Unfortunately, something else went wrong: the four emergency ion thrusters were not well-maintained. How could they be? They were unable to be legally bought for obvious reasons, meaning they were salvage.
And one… didn’t work properly. So somewhere in the middle section of the bow of the Forrestal, an ion drive slowly continued its burn, not only continuing the enormous vessel’s descent toward the planet’s atmosphere, but also beginning a slow turn. The Forrestal began a slow, ungraceful arc, spinning so much within moments that the salvage team no longer felt they could get aboard.
So, making a call of self-preservation, the skiff boarded the engineers in MMUs and began to get out of there before the cutter arrived.
They wouldn’t make it. A warning shot and several communications were all it took to get the skiff turned around and back to Barras for jail and trials.
Meanwhile, with nothing else to do, the Forrestal continued to spin faster and faster as she descended into the atmosphere.

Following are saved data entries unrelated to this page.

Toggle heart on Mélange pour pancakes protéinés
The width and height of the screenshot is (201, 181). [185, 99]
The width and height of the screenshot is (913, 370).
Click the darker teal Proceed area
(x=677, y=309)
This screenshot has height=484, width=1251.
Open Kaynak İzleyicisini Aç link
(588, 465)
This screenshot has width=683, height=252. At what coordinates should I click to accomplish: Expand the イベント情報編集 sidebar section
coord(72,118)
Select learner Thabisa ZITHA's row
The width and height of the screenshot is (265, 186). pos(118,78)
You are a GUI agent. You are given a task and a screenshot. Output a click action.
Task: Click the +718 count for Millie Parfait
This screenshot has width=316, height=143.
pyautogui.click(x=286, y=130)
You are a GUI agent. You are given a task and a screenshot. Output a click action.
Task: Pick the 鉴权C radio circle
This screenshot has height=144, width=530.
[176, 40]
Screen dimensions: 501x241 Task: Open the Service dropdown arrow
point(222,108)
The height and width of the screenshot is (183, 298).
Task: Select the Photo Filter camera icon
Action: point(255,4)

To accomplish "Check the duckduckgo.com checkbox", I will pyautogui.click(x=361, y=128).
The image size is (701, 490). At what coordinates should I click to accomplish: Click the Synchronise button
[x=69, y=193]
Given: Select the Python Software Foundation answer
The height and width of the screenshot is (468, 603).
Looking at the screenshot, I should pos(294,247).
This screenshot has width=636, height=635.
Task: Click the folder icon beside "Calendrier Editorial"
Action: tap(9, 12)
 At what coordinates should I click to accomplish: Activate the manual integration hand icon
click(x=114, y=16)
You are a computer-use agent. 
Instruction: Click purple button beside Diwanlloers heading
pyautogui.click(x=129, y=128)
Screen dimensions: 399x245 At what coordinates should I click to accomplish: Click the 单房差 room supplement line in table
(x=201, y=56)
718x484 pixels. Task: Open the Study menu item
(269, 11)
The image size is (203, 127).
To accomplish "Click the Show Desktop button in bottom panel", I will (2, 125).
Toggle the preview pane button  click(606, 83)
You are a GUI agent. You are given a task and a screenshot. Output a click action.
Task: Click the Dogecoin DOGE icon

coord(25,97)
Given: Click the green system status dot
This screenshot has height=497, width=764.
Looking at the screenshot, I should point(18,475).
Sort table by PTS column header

She would burn-up as the Barras crew and, by this point, the whole solar system, watched in horror. She took with her an estimated six hundred works of priceless art, jewellery, not to mention the usual stash of everything on its way to other ports, from electronics to freeze-dried foodstuffs for outer colonies.
All but Dreign were caught within a day for their part in the attempted heist.
Dreign used his knowledge of the station to make it onto a freighter bound for Proxima, where he finally made several interviews (likely for the money) before attempting to vanish into obscurity.
His body was found, stabbed repeatedly, six months later in a backwater space station, making him – arguably, at least – the only human casualty of the famous attempted heist. Nobody was ever tried for his murder.
As for the financial loss? In the end the insurance payout was made, but not enough, due to the circumstances, to cover the enormous value of the goods on the hulk. In fact, the total amount of the insurance payout is believed to be in the order of just a few million, to the Forrestal’s owner, Nami Tristram.
So, given she bought the hulk for under a million converted credits initially and presumably earned much that back in operating profits anyway in the several years it’d been a freeport… Nami Tristram may in fact be the only person to come out of this incident in a better financial situation than when she went in.
Tristram never made a public statement on the disaster, and never went back into the freeporting business.